In 2015, the UK won a case at the European Court of Justice (ECJ) that annulled moves by the ECB to limit the clearing of euros outside the eurozone. The ECB has concerns about the financial stability implications of a euro liquidity squeeze at a CCP outside the eurozone.
The ECJ judgement, in which Sweden was named as a party alongside the UK, found the ECB does not have the competence necessary to regulate the activity of securities clearing systems, annulling the ECB's 2011 Eurosystem Oversight Policy Framework, "in so far as it sets a requirement to be located within a member state party to the eurosystem for central counterparties involved in the clearing of securities".
What we did in the EU to try to protect ourselves will come back to shoot ourselves in the foot [with] Brexit
Rob Moulton, Ashurst
Thomas says it is "not beyond the realms of possibility" that the ECB could subsequently be empowered to impose a location policy for euro-denominated instruments.
However, once Brexit occurs and the UK is outside the EU, the ECJ judgement will be turned against the UK, according to Rob Moulton, a London-based partner at law firm Ashurst.

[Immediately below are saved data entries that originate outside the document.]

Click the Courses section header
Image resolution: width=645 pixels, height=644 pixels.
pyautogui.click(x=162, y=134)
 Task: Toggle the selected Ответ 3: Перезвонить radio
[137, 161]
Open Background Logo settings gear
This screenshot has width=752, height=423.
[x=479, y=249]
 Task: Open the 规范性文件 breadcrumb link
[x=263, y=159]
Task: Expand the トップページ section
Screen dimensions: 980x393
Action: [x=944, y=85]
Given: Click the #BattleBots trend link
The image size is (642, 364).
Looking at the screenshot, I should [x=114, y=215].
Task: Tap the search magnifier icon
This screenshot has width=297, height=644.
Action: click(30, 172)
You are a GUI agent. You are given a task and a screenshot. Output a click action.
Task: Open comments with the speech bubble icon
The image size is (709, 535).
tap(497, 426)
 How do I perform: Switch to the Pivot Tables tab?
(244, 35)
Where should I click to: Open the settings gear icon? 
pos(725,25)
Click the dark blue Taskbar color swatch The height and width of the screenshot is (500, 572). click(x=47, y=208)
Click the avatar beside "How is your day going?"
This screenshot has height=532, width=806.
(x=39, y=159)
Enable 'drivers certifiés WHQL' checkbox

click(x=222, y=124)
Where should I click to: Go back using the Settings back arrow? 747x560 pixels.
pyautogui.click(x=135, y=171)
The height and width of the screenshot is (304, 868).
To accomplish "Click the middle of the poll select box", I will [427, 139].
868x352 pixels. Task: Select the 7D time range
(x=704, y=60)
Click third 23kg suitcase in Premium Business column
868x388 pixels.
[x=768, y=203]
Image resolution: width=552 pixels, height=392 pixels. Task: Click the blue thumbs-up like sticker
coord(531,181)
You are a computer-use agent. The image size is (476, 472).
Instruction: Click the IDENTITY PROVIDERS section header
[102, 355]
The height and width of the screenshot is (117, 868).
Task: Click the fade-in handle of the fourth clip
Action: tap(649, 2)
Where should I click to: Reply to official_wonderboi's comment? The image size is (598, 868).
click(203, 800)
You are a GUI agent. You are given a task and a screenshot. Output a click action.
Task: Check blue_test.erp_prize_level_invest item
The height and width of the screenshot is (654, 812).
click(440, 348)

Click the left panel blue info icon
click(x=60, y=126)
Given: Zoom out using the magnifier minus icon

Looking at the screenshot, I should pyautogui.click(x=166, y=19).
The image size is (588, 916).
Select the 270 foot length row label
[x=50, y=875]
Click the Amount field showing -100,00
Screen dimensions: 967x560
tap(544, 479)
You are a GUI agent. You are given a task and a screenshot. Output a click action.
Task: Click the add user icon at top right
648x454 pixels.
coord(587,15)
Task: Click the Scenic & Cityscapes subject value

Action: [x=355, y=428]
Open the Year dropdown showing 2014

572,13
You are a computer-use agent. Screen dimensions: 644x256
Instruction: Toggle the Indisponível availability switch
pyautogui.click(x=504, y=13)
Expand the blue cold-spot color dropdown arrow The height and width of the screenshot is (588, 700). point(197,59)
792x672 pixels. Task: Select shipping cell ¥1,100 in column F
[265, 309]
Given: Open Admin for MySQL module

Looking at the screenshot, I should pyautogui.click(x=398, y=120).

Moulton says: "What we did in the EU to try to protect ourselves will come back to shoot ourselves in the foot [with] Brexit, because we have already argued before the European courts that you cannot discriminate within the EU to clear euro-denominated securities. But we're about to become a third country. The ECJ has said the ECB does not have the power to decide who can and cannot clear euro-denominated securities, but the Commission does, and it can use our own arguments against us."